In an interview with German broadcaster ADN, Juncker said he, too, was deeply saddened by the UK’s 52%-48% vote.
“It is not an amicable divorce, but it also wasn’t a tight love affair,” he said of the EU’s relationship with Britain.
In a statement following the meeting in Berlin Saturday, the foreign ministers of Belgium, France, Germany, Italy, Luxembourg and the Netherlands said they “expect the UK government to provide clarity and give effect to this decision as soon as possible.”
“We stand ready to work with the institutions once the negotiations in order to define and clarify the future relations between the EU and the UK will start,” the statement said.

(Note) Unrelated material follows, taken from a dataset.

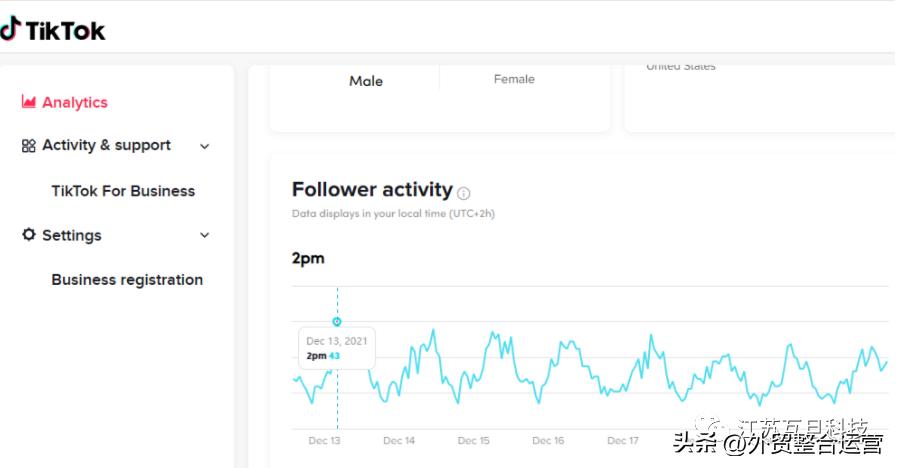Click the TikTok logo icon
Image resolution: width=897 pixels, height=468 pixels.
(x=10, y=29)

Note that Chancellor Merkel is holding out hope that somehow, Great Britain will change its mind and come back to the fold. It may not be a forlorn hope. The negotiations are going to be extraordinarily complex. The web of associations and agreements that held Great Britain to the EU will have to be carefully cut and new ones established. Many observers doubt it can be done in the two-year timeframe.
Nothing could please Merkel more. She figures she has time on her side, given the closeness of the vote. There will be a push for a new referendum so it’s entirely possible another Brexit vote will be held with the outcome in as much doubt as it was this time.